Here’s how it works: You’ll take out two loans, each for half of the purchase price. The first loan is a traditional one, with interest and regular payments, and the second one is a “silent” second mortgage.
As long as you comply with the regulations, buy a home in one of the program’s designation revitalization areas, and fulfil your promise to live in the home for three years, you don’t owe any payments or interest on that silent loan. No MI, either, since the first loan was for 50% of the price of the home. And after the three years are over, that second loan gets completely dismissed.
You could qualify for Bank of America’s low-down-payment program
The government isn’t the only entity offering loans with tiny down payments. Check out Bank of America’s Community Homeownership Commitment, which offers affordable housing programs for first-time homebuyers.

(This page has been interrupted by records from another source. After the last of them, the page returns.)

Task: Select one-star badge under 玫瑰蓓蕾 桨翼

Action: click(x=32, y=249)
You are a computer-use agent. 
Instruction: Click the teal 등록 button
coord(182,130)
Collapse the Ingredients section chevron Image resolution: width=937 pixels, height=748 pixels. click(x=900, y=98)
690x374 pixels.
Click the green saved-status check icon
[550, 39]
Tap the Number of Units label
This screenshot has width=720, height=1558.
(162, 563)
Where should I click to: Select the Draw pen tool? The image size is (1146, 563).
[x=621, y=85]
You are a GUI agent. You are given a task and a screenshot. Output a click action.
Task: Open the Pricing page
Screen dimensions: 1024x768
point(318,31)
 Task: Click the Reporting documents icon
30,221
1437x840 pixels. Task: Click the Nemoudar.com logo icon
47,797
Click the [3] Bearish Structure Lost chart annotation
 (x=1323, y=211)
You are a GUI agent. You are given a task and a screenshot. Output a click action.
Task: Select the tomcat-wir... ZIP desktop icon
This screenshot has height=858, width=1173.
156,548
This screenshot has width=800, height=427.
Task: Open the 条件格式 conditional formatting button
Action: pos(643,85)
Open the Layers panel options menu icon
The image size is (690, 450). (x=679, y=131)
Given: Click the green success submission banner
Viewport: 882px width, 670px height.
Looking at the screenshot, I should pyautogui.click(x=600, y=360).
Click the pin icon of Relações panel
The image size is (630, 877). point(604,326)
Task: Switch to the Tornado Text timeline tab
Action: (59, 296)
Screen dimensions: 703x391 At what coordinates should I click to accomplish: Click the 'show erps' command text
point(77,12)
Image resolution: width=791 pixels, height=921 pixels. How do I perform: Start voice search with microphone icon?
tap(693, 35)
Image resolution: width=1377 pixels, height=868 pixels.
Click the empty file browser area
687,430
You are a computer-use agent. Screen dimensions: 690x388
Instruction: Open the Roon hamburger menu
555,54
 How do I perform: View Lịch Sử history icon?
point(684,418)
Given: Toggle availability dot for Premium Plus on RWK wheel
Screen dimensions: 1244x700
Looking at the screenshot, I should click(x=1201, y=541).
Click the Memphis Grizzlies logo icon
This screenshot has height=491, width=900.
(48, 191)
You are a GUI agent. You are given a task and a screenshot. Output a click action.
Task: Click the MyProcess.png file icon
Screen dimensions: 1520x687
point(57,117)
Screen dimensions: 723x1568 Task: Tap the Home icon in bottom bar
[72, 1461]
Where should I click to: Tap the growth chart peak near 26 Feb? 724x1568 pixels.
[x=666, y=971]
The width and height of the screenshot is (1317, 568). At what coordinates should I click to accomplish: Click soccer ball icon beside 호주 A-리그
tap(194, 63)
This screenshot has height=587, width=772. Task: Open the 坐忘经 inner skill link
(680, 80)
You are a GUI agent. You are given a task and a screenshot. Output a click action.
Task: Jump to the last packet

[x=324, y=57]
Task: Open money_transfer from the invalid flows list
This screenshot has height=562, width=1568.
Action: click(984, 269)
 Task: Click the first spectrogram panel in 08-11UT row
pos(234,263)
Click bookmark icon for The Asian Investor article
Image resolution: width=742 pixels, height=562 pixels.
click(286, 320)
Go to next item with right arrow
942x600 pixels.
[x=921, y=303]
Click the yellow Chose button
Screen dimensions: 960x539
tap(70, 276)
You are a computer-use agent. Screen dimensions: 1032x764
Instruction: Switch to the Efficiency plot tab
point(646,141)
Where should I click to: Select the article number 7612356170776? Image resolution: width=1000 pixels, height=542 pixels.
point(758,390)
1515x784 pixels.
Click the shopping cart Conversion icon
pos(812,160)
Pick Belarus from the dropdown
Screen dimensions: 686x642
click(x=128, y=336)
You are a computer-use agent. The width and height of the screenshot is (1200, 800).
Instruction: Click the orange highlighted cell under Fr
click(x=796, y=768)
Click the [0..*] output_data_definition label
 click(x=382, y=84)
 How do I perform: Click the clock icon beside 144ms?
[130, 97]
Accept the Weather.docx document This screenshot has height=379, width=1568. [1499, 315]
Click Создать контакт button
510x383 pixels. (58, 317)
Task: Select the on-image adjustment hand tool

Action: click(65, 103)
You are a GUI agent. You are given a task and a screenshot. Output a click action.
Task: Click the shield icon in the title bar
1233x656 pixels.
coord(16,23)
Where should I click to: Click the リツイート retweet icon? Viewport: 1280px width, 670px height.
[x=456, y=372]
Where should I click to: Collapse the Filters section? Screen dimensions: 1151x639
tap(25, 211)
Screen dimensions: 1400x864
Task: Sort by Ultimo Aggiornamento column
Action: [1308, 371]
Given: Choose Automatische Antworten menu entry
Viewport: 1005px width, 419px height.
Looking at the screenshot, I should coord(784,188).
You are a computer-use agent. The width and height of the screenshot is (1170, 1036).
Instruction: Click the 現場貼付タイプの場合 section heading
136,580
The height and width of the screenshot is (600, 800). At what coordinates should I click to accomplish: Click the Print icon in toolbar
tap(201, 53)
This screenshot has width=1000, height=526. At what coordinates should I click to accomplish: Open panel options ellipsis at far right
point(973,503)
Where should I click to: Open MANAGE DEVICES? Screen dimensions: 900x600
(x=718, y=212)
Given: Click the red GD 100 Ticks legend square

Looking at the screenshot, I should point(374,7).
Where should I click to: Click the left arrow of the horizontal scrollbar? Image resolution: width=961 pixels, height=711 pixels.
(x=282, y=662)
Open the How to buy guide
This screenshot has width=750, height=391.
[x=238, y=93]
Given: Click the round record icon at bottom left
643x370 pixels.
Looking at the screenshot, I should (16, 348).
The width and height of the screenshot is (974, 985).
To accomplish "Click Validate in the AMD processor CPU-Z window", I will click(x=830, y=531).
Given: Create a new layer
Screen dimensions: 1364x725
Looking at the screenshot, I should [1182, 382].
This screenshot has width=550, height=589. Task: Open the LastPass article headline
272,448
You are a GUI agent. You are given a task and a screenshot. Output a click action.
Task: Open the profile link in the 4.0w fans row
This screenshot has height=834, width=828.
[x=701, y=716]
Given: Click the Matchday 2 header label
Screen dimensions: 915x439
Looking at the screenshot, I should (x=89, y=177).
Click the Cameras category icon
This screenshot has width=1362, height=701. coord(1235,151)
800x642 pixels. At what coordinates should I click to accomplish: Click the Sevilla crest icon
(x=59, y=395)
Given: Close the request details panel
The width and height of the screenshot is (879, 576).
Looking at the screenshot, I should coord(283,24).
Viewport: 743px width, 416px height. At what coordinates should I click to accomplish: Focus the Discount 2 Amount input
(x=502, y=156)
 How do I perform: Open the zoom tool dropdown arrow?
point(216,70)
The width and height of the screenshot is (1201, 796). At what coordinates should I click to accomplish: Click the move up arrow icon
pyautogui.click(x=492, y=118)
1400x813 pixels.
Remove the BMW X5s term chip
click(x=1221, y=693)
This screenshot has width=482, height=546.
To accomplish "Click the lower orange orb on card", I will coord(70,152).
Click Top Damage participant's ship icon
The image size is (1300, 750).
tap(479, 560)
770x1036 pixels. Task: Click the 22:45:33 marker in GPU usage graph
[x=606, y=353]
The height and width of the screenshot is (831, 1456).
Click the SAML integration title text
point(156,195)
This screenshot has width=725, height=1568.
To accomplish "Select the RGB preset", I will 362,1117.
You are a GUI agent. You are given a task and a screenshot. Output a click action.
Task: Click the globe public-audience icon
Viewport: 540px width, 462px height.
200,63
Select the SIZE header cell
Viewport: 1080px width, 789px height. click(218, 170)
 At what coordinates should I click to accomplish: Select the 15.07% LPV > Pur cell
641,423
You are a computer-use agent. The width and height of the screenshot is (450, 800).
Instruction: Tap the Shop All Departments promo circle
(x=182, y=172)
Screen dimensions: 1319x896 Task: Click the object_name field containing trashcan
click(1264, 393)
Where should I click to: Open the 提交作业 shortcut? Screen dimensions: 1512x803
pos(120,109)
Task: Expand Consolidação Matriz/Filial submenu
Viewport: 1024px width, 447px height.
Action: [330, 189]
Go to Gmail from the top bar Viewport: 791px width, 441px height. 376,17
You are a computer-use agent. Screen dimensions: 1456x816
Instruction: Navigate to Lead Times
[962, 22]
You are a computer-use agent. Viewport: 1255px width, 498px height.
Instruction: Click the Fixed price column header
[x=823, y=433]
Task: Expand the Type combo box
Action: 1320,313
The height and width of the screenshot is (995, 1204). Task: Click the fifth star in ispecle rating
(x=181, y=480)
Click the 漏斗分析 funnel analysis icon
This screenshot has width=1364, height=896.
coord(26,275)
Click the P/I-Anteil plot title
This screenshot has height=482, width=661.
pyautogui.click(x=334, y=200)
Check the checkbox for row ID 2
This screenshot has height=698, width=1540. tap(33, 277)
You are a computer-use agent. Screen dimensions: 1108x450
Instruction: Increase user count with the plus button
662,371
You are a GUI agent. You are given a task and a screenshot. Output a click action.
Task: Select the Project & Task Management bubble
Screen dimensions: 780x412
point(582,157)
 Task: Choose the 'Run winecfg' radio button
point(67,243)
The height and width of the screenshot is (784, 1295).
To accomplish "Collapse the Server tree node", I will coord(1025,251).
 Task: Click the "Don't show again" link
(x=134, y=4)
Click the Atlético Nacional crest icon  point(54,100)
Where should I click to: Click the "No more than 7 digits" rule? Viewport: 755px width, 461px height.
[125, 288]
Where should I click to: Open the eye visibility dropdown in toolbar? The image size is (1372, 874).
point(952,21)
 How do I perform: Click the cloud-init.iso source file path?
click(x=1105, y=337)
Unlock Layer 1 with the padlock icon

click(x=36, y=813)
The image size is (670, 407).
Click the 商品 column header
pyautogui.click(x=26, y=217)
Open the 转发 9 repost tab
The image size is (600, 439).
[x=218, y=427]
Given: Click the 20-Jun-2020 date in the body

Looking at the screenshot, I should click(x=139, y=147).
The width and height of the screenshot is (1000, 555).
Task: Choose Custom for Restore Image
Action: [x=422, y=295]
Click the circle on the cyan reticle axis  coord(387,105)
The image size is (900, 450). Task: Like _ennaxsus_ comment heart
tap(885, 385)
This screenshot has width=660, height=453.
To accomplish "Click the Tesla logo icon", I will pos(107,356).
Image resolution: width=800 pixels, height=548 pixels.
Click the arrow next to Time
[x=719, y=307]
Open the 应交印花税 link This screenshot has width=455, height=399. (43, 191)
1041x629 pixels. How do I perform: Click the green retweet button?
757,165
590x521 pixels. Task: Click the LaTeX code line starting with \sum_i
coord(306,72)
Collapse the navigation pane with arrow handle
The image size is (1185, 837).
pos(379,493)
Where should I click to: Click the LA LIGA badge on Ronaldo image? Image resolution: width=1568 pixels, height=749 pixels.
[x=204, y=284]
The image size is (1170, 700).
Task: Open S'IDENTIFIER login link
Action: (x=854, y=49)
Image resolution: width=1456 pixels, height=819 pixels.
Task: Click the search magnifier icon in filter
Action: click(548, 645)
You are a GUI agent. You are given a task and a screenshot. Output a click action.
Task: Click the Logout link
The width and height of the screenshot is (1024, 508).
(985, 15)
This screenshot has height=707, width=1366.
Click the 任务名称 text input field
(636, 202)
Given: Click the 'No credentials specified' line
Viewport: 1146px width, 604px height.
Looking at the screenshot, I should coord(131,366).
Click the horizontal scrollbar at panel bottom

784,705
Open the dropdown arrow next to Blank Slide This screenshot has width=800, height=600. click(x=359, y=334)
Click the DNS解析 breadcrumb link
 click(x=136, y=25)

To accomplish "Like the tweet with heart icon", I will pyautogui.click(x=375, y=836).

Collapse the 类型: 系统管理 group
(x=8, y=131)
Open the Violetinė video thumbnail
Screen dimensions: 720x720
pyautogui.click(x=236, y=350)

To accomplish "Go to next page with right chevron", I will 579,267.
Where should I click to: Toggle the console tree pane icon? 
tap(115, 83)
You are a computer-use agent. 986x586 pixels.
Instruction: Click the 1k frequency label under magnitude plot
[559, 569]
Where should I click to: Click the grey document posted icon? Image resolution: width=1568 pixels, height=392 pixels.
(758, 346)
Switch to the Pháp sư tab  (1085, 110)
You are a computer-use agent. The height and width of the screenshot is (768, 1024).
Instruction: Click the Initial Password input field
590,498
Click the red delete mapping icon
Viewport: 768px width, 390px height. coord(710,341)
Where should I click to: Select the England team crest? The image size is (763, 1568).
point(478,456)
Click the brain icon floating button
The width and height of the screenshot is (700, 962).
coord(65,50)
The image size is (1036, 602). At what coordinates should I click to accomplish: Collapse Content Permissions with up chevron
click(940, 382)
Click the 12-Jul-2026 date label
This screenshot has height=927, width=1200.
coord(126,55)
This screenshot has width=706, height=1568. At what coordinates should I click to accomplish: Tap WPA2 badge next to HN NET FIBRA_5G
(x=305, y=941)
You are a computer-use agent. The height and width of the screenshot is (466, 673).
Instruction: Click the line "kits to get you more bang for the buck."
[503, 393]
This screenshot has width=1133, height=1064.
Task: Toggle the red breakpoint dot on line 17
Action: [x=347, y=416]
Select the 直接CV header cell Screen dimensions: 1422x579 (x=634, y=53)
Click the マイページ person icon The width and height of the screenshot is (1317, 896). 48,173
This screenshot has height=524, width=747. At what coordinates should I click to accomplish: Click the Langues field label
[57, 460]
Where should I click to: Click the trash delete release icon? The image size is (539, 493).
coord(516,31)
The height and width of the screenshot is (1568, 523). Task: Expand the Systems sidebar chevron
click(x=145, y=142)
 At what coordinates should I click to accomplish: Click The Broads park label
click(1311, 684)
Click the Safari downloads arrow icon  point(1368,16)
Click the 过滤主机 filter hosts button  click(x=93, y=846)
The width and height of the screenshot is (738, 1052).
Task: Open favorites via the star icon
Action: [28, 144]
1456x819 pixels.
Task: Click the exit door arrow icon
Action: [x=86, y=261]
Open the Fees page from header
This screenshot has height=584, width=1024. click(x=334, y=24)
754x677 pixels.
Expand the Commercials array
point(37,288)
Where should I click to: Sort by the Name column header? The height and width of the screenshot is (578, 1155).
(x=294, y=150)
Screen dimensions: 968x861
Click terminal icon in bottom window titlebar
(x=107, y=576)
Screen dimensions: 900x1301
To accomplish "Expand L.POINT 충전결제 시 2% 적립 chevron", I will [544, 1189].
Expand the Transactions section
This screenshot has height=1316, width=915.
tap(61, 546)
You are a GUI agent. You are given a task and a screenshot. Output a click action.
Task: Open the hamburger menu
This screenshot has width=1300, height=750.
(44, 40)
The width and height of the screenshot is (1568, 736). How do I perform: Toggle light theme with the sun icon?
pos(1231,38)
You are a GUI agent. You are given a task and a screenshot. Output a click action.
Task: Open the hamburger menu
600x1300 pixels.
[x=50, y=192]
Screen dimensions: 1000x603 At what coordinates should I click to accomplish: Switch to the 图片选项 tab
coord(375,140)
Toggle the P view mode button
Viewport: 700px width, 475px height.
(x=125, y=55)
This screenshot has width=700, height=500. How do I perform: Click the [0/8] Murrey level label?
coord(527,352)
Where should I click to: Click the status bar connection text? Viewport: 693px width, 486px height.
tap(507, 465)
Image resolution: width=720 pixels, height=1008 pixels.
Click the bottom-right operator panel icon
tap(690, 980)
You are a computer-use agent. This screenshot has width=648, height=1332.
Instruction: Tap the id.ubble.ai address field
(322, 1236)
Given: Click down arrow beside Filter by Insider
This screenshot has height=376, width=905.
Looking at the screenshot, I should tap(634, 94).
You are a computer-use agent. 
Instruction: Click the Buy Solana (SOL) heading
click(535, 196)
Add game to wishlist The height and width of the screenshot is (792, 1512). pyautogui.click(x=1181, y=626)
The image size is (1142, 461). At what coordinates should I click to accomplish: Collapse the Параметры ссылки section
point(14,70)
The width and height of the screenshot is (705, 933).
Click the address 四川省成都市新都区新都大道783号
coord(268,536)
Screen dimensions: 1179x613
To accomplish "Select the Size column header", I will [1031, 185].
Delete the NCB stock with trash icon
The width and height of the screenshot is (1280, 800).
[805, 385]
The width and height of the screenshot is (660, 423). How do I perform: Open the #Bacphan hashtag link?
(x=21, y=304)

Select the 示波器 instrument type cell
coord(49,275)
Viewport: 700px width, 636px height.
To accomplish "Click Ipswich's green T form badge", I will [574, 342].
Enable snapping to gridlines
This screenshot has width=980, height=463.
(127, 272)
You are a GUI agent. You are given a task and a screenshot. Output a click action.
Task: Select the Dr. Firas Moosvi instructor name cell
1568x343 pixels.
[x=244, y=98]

Requirements vary by location, but generally, you can expect to be asked to complete homebuyer education through an approved counseling agency. Then you’ll be eligible for an Affordable Loan Solution mortgage, with as little as 3% down on loan amounts up to $510,400 ($765,600 in high-cost areas) and no mortgage insurance.
Scoop up special loans for doctors, lawyers, and other professionals
If you’ve chosen a profession that requires a lot of advanced training or specialized degrees, you know what burden home loans can be when you have student loans, too. Flagstar Bank offers unique home loan programs especially for recent grads and medical residents. These loans offer mortgages up to $1.5 million with a low or no down payment and no mortgage insurance required.
Get help with high-cost housing
If you’re feeling overwhelmed or trapped living in an expensive housing market, there are loans designed specifically to help you. The HomeRun Mortgage from Citi can grant you a down payment as low as 3% and no MI if you meet their qualifications — even if your loan is jumbo-sized. The program covers loans up to $510,000 (up to $765,600 in certain high-cost areas).
Let this start-up help you finance your home
If you’ve never heard of Sofi, it’s a lending start-up that’s aiming to help you make your dream home a reality. Sofi mortgages are available for as little as 10% down, with no PMI on jumbo loans, regardless of your loan-to-value ratio. There are no hidden fees, either, so you’ll know exactly what you’re paying when it comes time to close.
Bonus solution: Pay MI – but drop it when you’re eligible
One last way to handle the MI problem: roll up your sleeves and pay, but only for a short while. Once you reach 20% equity in your home — a good reason to monitor your home’s value regularly — you can request PMI be removed. In fact, there’s a federal law that protects your right to do so (it’s called the Homeowners Protection Act).
What you’ll need to do is make a request to your lender in writing and ask for MI to be removed. Make sure your loan is in good standing and that there are no other liens on your property first. Even if you neglected to ask your lender to drop it, MI will still be taken off automatically when you reach 78% loan-to-value (LTV) on your home for most loan products.
Some government programs, which allow for very low down payments, may require MI for the lifetime of the loan, but you can often remove this additional payment by refinancing that loan when you reach an LTV of 80% or less.
The bottom line
So now you have the lowdown on mortgage insurance and ways around it. Is it worth it to pay? That’s up to you. Just make sure you haven’t left any money on the table in the form of grants, aid, or other homeowner assistance before you cough up extra payments.
This is where a good real estate agent can come in handy — the best-connected agents will know the sorts of lenders that will get you a fair mortgage and any assistance you’re qualified for.
“As your real estate agent, we’re going to protect you and make sure that this process is stress-free and streamlined,” says Vernon’s business partner, Jamey Reynolds. “We never promise perfection, but we promise we’re gonna work through this process so that we help you hit your goal.”
The end result? Your dream home — and maybe even your dream loan.